Restitution de la couleur “olo” découverte par des chercheurs de l’Université de Californie à Berkeley, 2025
© Berkeley University
Un vert ? Pas vraiment. Un bleu ? Encore moins. Des chercheurs de l’Université de Californie à Berkeley affirment avoir révélé une teinte totalement inédite pour l’œil humain. Son nom : « olo ».
Cette couleur n’avait jamais été perçue jusqu’ici — non pas parce qu’elle n’existait pas, mais parce que notre œil était incapable de la voir. Grâce à un dispositif expérimental nommé « Oz » – clin d’œil assumé au Magicien d’Oz –, les scientifiques ont réussi à contourner les limites naturelles de notre perception. Leur méthode : envoyer un faisceau laser ultra-précis dans l’œil pour stimuler uniquement certaines cellules de la rétine. Résultat ? Les participants ont vu une couleur inconnue, impossible à décrire avec les mots habituels.
Cette couleur serait « plus saturée que n’importe quelle teinte visible dans le monde réel ».
Les volontaires, tous dotés d’une vision normale, ont perçu une teinte « entre le bleu et le vert », mais radicalement différente de tout ce qu’ils connaissaient. Aucun des nuanciers classiques ne s’en approchait. Baptisée « olo », cette couleur serait, selon le professeur Ren Ng, coauteur de l’étude, « plus saturée que n’importe quelle teinte visible dans le monde réel ».

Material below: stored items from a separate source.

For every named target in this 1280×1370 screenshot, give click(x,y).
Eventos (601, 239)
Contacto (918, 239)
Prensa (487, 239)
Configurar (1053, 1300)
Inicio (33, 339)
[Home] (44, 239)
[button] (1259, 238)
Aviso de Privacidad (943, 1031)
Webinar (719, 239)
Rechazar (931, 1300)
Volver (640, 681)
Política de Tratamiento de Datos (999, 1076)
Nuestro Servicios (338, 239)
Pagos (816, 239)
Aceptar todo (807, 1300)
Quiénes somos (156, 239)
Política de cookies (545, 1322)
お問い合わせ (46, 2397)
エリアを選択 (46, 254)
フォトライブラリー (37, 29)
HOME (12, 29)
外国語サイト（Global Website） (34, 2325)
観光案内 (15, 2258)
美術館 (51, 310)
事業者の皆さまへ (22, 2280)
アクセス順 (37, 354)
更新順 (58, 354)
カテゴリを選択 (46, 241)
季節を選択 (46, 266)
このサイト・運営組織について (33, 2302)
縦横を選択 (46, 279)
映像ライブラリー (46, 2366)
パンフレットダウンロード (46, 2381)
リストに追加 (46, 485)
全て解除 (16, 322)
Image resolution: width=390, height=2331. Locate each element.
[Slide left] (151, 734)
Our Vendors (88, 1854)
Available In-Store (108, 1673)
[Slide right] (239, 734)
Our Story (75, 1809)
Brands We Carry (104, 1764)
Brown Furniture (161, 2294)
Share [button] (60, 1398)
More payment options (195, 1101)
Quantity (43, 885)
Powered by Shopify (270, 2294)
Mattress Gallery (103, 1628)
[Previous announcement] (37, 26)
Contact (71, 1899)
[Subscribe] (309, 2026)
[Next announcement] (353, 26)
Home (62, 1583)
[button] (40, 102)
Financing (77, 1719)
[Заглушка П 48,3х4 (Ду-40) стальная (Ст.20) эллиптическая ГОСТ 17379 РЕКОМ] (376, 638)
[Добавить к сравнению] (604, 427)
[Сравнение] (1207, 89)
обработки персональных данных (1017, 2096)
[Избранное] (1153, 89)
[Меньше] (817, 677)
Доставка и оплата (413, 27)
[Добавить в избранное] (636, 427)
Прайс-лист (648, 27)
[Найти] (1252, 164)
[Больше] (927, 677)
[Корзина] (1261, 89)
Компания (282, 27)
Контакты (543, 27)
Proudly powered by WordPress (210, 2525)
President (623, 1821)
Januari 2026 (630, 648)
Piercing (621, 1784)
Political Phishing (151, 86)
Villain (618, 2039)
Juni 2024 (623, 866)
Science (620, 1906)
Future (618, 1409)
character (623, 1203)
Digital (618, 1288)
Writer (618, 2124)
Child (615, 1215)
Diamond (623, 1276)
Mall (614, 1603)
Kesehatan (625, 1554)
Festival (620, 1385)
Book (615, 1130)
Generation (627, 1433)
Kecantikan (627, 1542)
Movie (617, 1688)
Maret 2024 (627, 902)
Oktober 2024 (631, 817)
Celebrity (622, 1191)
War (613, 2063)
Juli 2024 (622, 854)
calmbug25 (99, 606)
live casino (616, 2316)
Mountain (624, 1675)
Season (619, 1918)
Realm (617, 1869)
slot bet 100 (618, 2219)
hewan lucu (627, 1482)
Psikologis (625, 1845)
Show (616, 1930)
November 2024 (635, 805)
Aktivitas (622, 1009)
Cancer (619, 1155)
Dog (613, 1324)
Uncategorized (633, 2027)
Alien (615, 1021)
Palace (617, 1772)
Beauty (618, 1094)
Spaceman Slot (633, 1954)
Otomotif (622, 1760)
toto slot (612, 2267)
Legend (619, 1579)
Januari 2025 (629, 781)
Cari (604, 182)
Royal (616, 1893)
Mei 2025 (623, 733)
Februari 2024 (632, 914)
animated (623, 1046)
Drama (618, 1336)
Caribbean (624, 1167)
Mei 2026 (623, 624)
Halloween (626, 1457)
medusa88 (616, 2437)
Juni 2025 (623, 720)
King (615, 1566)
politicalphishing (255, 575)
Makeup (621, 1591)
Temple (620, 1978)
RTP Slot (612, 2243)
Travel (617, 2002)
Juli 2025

Austin Roorda, professeur d’optométrie et de sciences de la vision à l’UC Berkeley, montre à quoi ressemble la participation à l’expérience Oz
Courtesy Austin Roorda / Berkeley University
L’expérience, publiée le 18 avril 2025 dans la revue Science Advances, ouvre des perspectives fascinantes, notamment dans la recherche sur les troubles de la vision, comme le daltonisme.
Mais peut-on vraiment parler d’une nouvelle couleur, même si elle n’existe ni dans la nature, ni sur nos écrans, et qu’elle ne peut être perçue qu’en laboratoire lors d’une expérience ? Le débat divise les spécialistes. Pour certains, comme le professeur John Barbur de l’Université de Londres, il pourrait s’agir d’une illusion : une stimulation extrême de certaines cellules visuelles, plus qu’une véritable révolution chromatique.
Stuart Semple présentant un tube de son nouveau pigment Yolo, 2025
© Ari Semple
Une chose est sûre : avec le dispositif Oz, la science a entrouvert une porte vers un monde visuel encore inexploré. Cette découverte résonne aussi déjà au-delà des laboratoires. Plusieurs artistes auraient contacté les chercheurs de Berkeley pour explorer les possibilités créatives de cette nouvelle teinte. Le Britannique Stuart Semple (né en 1980) – habitué des coups d’éclat chromatiques notamment en réponse à l’appropriation par Anish Kapoor du pigment noir Vantablack en 2016 – a ainsi annoncé le lancement d’une peinture inspirée d’olo, baptisée « Yolo », avec une brillance néon unique. Si olo échappe encore à la matière, elle n’échappe déjà plus à l’imaginaire.